▶ Data listing:
_ _ _ _ _ _ _

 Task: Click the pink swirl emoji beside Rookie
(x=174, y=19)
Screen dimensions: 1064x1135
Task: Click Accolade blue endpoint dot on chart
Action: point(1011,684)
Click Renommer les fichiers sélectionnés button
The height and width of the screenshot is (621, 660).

_ _ _ _ _ _ _

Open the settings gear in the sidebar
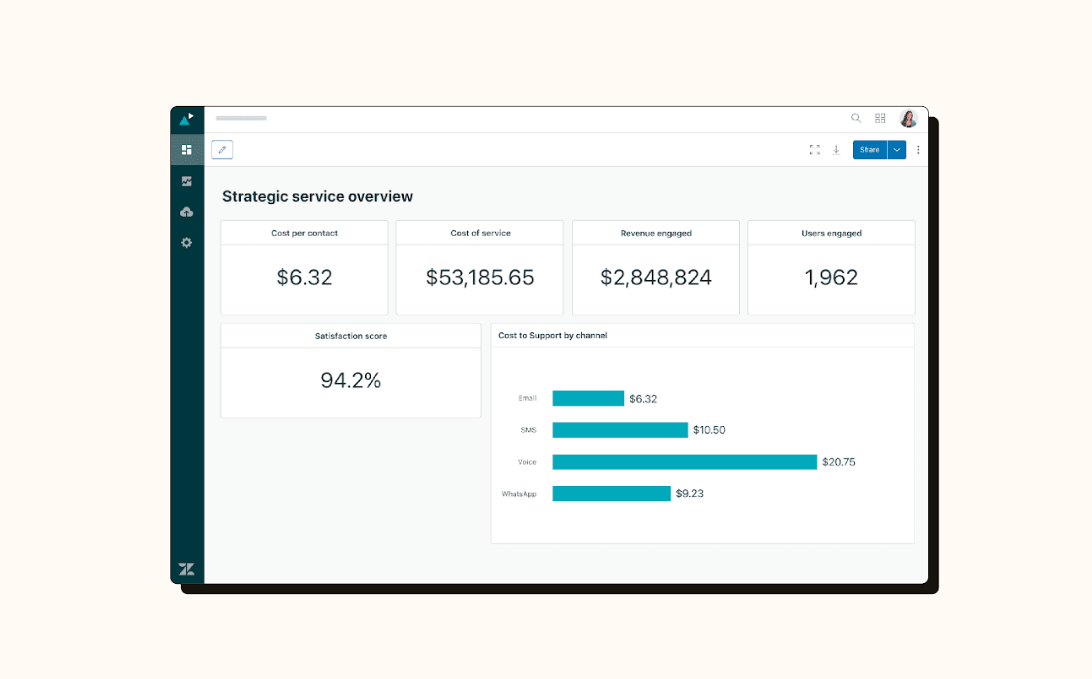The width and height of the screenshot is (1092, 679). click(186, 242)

_ _ _ _ _ _ _

▶ Goal: Please return the records word for word, starting at the line that contains "Task: Click the" and stopping after the line that contains "The height and".

▶ Solution to this problem:
 Task: Click the pink swirl emoji beside Rookie
(x=174, y=19)
Screen dimensions: 1064x1135
Task: Click Accolade blue endpoint dot on chart
Action: point(1011,684)
Click Renommer les fichiers sélectionnés button
The height and width of the screenshot is (621, 660).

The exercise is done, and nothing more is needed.